• **What the exercise asks**
The expected output is exactly the lines below, starting at the line with "This screenshot has height=426, width=1343." and ending at the line with "Given: Switch to Web Layout view icon", both included; no other line belongs in it.

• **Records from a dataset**

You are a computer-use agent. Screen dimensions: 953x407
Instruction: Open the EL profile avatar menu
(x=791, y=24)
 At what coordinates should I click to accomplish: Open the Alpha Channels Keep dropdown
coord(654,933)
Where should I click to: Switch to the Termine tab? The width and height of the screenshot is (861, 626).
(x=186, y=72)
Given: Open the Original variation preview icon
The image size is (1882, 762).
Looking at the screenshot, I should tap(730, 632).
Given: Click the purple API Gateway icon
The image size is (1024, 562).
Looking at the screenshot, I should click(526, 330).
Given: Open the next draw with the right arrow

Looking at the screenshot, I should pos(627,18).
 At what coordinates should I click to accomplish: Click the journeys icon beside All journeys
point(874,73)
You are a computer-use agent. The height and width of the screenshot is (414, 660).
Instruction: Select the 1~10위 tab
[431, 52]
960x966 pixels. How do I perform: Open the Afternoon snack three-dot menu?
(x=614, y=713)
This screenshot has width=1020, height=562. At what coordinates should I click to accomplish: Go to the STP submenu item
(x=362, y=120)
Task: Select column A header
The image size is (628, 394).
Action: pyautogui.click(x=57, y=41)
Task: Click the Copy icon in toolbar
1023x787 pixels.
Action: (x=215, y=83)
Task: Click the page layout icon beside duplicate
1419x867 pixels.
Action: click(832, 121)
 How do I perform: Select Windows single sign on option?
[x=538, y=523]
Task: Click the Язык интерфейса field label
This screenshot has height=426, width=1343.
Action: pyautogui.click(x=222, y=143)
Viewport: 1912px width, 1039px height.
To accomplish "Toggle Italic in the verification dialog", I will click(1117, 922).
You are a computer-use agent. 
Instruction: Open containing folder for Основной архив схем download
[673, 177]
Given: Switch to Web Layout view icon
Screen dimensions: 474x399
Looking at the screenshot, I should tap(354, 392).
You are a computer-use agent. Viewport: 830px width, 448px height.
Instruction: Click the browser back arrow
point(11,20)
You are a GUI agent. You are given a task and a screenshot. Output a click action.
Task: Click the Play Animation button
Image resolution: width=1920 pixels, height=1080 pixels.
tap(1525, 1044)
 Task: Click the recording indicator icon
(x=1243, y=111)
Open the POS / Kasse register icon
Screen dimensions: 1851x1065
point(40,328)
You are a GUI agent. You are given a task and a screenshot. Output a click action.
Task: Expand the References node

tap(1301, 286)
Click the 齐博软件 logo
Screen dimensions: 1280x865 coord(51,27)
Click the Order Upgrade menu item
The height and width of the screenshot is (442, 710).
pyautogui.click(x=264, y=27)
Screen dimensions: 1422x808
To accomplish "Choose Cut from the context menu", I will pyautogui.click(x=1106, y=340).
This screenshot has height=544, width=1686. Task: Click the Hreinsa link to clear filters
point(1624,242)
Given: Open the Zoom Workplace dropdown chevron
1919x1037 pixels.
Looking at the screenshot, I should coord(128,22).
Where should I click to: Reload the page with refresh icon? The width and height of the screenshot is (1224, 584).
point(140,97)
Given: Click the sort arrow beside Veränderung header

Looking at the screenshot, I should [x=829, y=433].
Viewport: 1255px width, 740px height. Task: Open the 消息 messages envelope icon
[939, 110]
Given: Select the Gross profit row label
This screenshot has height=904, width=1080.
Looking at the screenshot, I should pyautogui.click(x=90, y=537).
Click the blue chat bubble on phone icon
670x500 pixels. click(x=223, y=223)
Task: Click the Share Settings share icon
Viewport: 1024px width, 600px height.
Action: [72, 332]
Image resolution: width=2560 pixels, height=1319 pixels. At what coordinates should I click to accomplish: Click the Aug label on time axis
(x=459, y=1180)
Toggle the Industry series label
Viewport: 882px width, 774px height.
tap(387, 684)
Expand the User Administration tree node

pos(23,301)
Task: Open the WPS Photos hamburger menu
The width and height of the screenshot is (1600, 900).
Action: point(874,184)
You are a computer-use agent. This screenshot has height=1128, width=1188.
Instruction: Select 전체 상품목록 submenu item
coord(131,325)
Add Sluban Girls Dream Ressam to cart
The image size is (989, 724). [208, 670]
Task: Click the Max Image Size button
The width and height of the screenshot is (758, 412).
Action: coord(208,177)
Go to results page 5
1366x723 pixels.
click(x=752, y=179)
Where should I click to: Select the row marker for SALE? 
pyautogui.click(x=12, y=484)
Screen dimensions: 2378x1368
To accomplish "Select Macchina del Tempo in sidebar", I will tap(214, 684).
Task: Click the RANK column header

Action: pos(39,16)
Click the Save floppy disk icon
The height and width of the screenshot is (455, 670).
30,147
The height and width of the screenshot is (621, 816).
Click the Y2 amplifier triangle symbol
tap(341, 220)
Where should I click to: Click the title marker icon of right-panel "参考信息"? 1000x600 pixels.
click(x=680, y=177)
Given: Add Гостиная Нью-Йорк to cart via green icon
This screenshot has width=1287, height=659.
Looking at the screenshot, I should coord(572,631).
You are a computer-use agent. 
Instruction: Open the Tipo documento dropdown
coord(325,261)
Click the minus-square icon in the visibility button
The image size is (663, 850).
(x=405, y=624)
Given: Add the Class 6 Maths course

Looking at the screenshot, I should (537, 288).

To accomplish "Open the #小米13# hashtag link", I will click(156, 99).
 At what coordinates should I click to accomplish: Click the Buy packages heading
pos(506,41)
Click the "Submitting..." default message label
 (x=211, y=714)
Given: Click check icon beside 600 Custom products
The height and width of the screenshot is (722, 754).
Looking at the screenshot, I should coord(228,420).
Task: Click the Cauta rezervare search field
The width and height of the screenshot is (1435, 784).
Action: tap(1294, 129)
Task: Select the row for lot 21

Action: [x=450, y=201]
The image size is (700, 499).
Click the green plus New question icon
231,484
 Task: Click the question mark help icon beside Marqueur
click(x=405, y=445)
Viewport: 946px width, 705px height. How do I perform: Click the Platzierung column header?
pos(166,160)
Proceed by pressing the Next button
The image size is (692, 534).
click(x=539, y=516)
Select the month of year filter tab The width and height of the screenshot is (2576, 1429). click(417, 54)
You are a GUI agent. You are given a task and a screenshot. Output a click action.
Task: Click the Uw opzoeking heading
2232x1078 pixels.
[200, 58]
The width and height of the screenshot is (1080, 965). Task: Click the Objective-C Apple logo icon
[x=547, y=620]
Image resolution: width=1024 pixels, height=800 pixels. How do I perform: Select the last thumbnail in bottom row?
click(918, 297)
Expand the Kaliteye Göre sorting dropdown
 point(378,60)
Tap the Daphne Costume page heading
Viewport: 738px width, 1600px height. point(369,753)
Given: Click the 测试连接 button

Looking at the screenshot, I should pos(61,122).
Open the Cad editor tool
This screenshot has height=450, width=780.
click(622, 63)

• **Solution**
This screenshot has height=426, width=1343.
Action: pyautogui.click(x=222, y=143)
Viewport: 1912px width, 1039px height.
To accomplish "Toggle Italic in the verification dialog", I will click(1117, 922).
You are a computer-use agent. 
Instruction: Open containing folder for Основной архив схем download
[673, 177]
Given: Switch to Web Layout view icon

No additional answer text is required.